Tuesday, August 29, 2017

Book Write-Up: An Amish Summer

Shelley Shepard Gray, Amy Clipston, Kathleen Fuller, and Kelly Irvin.  An Amish Summer: Four Novellas.  Thomas Nelson, 2017.  See here to buy the book.

An Amish Summer contains four novellas about the Amish that are set in the summer.  Here are my comments about each novella.

“A Reunion in Pinecraft,” by Shelley Shepard Gray.

Sharon and Sherilyn Kramer are sisters.  Sherilyn is outgoing and makes friends easily.  Sharon is reserved, but she is considered to be more attractive.  Graham Holland meets Sharon and likes her, but he ends up writing to Sherilyn, thinking that Sherilyn is Sharon on account of their similar names.  Graham visits and has to deal with the awkwardness.  Accompanying him is his friend Toby.  Toby is tall and muscular, so a lot of women flirt with him, but he is awkward socially and thus has difficulties establishing romantic relationships.

This is the only work by Shelley Shepherd Gray that I have read thus far.  I liked something that she said in the Acknowledgements: that she has wanted to be part of an Amish novella collection for some time, and she is glad that her work is included alongside the best authors of the Amish genre, namely, Amy Clipston, Kathleen Fuller, and Kelly Irvin.  The story itself ended differently from what I expected.  It also included an Amish proverb, which may not absolutely be true but still could be edifying, in situations: “Things turn out best for those who make the best of the way things turn out.”

“Summer Storms,” by Amy Clipston.

Arianna is engaged to Jesse.  But Arianna’s brother Tobias has a buggy accident while drinking, and Jesse is with him.  Arianna’s father blames Jesse, in part, and ends Arianna’s engagement.

Like a lot of Amy Clipston stories, this one seemed to dwell on the same theme over a long period of time.  Tobias’ personal pain was a compelling aspect of this novella, however: he was jealous of Jesse because things came easily for him and fell into his lap.  Tobias also had his dreams, which Tobias’ father refused to understand.  The novella does not entirely end on a happily-ever-after note, but there is a limited degree of reconciliation.

“Lakeside Love,” by Kathleen Fuller.

Esther has long loved Judah.  Judah, however, has eyes for Esther’s pretty younger sister, Sarah, and he sees Esther merely as a friend.  Rhett is an Englisher who has come to stay among the Amish, in order to learn more about them for his studies.  His presence gets Judah to think about how he (Judah) really feels about Esther.

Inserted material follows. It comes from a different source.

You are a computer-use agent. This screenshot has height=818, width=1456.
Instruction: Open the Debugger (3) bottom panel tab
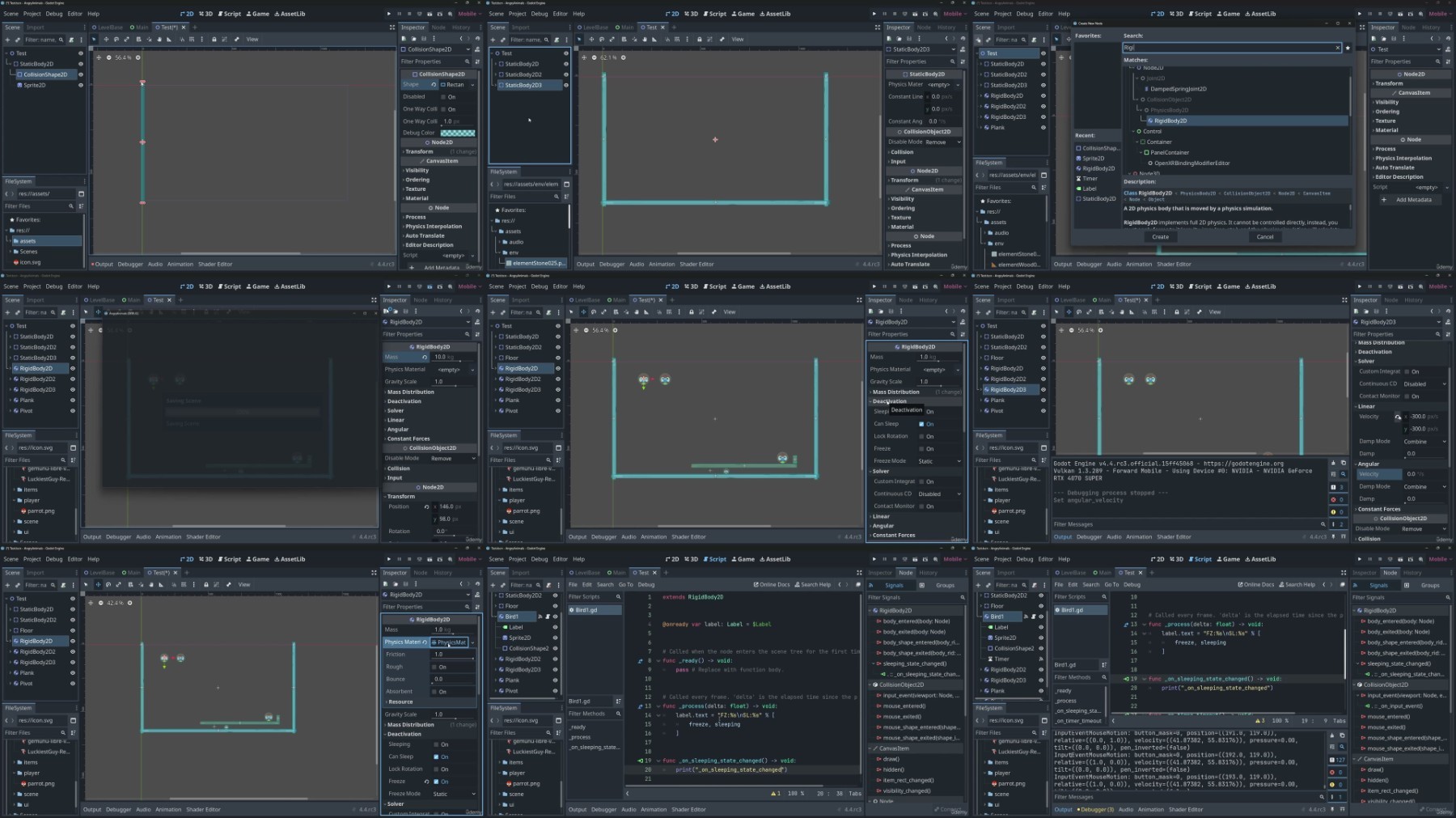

This story had similar themes to the first story: Who is really the underdog?  What does one truly want in a romantic partner?  There is also the theme that people who appear to have everything together may be dealing with their own insecurities.  “Lakeside Love” was my favorite story in this collection, though.  Rhett is a sincerely kind person, even when people suspect him.  And I liked who Sarah eventually married: you would not expect such a marriage to occur, but it did, and it works.

“One Sweet Kiss,” by Kelly Irvin.

Jacob King and Martha Byler have a romantic attraction, on some level.  Both share the common experience of having lost a parent.  But Martha is reluctant to pursue a relationship with Jacob because she feels that he has not grown up.  Jacob is on his rumspringa, hanging out with his foolish friend Dwayne.

I read this story, but I had some difficulty getting into it.  Part of my problem may have been the high number of characters: I was glad that Irvin included a character list at the beginning, but it was rather daunting.  And Dwayne’s character made me feel as if I was at a long frat party.  The novella had interesting themes, though: the theme of maturity, and the question of romantic relationships among developmentally-delayed people.  The romance between the two developmentally-delayed people was sweet, even if it struck me as too convenient for the story.

I received a complimentary copy of this book from the publisher.  My review is honest.